As can be seen from Table 2, in the mixed class rectangular target detection experiments, the IM-LSD algorithm has the highest detection accuracy of 94.50 %, and the MCMLSD algorithm has the lowest detection accuracy of 71.76 %. the IM-LSD algorithm has the shortest average processing time per image of 0.2 s, and the Linelet algorithm has the longest average processing time per image of 0.72 s. in the in the $Tu-pxiang$ dataset, the IM-LSD algorithm has the fastest average processing time per image and the highest accuracy among the six algorithms. Finally, the F-values of the six algorithms IM-LSD, Kanade, MIDV, MCMLSD, Linelet and LSD are compared and their experimental results are shown in Fig. 11.

Fig. 11F-value of processing speed for different algorithms

In Fig. 11, the abscissa represents the running time of different segment detection algorithms on Tu-pxiang data set, and the ordinate represents the F- value of different segment detection algorithms. IM-LSD algorithm runs faster at 0.25 s and has a higher F-value of about 0.7. This is because IM-LSD algorithm scales the original image when detecting line segments, which reduces the cost of computation, and thus consumes a shorter period of time compared to several other algorithms. The shorter the running time and the faster the speed of the algorithm, the better the effect in practical applications and the more practical application value.

5. Conclusions

Aiming at the excessive number of line segments and easy breakage of line segments in line segment detection in image extraction, this study designed an improved LSD based on LSD algorithm.
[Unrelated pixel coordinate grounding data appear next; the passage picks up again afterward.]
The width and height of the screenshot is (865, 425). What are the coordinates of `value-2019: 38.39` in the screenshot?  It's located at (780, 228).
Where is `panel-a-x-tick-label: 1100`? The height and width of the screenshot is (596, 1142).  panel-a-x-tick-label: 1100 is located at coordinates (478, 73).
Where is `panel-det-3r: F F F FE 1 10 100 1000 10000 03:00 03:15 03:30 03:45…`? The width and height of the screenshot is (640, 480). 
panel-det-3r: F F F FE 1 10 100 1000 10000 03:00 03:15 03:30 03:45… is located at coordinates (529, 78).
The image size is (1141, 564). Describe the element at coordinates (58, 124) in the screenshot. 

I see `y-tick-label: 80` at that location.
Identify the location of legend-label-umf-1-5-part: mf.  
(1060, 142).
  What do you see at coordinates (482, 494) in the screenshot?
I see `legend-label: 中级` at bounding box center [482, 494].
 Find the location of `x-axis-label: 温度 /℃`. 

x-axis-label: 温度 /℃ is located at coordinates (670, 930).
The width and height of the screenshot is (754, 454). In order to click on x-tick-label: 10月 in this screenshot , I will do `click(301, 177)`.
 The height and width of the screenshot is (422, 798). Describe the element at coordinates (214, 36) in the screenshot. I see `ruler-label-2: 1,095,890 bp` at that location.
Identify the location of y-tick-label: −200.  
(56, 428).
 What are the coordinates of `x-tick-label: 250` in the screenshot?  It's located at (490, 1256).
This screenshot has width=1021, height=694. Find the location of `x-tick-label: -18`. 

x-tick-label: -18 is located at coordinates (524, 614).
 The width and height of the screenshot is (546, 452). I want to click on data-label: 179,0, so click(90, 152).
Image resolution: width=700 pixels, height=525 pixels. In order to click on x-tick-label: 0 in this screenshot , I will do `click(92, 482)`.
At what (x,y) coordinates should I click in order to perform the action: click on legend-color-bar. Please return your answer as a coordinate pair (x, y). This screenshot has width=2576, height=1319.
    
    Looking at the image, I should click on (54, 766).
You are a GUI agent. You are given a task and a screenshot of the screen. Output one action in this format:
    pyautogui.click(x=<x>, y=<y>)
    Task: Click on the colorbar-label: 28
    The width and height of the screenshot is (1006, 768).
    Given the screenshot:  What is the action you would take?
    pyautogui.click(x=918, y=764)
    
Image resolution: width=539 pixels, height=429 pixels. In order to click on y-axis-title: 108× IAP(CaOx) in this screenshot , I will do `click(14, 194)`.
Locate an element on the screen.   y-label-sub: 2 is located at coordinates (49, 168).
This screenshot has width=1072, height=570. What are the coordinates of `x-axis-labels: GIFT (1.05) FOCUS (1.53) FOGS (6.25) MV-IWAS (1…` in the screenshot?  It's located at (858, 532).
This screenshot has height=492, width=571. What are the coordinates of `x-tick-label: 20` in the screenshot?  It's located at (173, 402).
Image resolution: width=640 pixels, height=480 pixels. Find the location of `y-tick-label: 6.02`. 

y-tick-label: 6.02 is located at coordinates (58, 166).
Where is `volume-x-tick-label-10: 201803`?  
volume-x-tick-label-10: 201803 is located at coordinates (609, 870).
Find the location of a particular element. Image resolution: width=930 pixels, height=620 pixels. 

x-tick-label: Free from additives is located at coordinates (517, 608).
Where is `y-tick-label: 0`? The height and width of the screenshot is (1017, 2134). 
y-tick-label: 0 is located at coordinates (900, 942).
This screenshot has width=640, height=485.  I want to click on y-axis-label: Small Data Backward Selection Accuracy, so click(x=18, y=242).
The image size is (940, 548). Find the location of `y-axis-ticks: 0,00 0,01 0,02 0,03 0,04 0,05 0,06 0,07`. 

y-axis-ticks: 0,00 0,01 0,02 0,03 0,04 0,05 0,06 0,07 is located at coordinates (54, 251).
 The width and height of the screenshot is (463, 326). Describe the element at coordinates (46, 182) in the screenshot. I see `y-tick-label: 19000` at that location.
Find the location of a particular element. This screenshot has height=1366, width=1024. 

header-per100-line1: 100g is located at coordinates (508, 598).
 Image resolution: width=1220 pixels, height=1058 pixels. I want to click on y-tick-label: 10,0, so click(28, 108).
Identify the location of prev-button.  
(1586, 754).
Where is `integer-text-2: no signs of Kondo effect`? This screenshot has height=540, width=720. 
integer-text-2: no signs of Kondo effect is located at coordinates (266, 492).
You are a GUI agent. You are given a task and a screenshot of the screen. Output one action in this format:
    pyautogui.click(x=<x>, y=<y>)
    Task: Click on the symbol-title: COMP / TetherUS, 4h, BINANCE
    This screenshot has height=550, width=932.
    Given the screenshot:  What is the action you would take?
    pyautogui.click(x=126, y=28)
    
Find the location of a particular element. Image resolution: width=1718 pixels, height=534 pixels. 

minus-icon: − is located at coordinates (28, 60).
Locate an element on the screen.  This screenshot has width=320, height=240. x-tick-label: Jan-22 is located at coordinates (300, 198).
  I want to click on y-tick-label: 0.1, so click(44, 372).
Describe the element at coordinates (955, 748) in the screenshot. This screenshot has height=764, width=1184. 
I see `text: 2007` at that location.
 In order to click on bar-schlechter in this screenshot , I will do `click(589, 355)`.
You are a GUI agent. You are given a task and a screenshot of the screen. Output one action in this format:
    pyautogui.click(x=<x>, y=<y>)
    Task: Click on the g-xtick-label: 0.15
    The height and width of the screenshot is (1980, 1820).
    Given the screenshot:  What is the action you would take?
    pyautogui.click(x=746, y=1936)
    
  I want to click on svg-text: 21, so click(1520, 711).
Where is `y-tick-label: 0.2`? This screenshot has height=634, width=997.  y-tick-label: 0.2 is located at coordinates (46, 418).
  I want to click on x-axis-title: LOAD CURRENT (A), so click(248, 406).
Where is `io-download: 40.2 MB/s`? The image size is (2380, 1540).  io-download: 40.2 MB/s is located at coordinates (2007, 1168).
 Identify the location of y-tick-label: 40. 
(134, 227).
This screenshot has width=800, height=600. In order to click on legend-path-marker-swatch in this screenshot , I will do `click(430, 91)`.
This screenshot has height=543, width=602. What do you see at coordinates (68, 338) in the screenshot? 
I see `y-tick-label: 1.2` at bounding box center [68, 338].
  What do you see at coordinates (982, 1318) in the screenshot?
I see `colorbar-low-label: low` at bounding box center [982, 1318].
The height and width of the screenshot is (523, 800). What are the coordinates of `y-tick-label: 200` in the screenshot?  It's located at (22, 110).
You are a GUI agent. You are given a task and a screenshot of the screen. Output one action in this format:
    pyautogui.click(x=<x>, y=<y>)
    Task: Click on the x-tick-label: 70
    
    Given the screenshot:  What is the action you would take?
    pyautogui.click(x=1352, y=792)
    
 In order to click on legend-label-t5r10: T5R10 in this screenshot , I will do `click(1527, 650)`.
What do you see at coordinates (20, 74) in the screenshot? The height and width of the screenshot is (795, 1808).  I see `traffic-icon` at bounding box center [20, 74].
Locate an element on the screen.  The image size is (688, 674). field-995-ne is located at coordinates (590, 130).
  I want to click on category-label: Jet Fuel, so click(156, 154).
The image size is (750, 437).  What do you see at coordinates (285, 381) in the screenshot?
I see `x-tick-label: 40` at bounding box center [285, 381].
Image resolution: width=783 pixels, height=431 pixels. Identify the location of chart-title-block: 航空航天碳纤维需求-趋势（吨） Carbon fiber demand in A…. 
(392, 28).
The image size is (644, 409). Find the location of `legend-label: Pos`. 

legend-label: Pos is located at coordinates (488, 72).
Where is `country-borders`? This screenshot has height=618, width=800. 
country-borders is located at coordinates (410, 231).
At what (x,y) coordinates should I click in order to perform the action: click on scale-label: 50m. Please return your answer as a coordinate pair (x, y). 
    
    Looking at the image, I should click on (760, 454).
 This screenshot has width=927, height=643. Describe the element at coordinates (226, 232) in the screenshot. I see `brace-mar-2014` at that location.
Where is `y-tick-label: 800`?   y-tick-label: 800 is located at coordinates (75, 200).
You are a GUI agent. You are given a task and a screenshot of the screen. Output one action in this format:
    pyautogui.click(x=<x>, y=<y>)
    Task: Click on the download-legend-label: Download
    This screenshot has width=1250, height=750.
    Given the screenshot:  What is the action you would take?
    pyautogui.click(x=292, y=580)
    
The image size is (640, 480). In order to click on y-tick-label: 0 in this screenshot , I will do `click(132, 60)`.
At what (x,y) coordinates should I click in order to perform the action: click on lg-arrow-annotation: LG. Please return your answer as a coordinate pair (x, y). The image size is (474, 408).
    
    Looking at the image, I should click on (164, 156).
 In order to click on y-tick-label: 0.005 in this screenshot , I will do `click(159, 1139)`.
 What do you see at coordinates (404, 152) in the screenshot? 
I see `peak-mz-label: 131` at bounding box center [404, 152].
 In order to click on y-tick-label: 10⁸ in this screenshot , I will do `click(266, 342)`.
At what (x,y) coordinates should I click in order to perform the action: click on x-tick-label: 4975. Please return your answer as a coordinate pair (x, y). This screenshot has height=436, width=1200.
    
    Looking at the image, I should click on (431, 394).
According to the findings, the accuracy of LSD in image extraction of IM-LSD algorithm proposed in this study reaches 92.65 %, which is 20.06 % higher than Kanade algorithm and 55.38 % higher than Linelet algorithm. The accuracy of IM-LSD algorithm is 94.12 % and 86.56 % in book and document target images respectively. The number of lines detected by IM-LSD algorithm is the least, the number of lines extracted from card images, book images and document images are around 65, 106 and 152 respectively. the detection speed of IM-LSD algorithm is significantly lower than other algorithms, the line detection speed is around 0.2 s, and the line detection speed is around 0.5 s. In the card images, the line detection speed is around 0.5 s. in the document images, the line detection speed is around 0.5 s. The line detection speed is about 0.2 s for card images, about 0.3 s for book images, and about 0.4 s for document images. In the mixed class rectangular target detection experiments, the IM-LSD algorithm has the highest detection accuracy of 94.50 % and the lowest average processing time of 0.2 s. The IM-LSD algorithm runs faster at 0.25 s and has a higher F-value. It shows that the improved LSD based on the LSD algorithm designed in this study effectively solves the problems of excessive number of interfering line segments, fuzzy rectangular boundaries and easy to break line segments, improves the speed of image extraction and detection, and better resists external interference. Finally, the shortcoming of this study lies in the small number of image types in the data set, and more types of images will be added in the future for further comparison and optimization. In addition, the improved LSD algorithm proposed in this study is only used for line detection, and whether it can effectively process curve line segments can be studied in the future.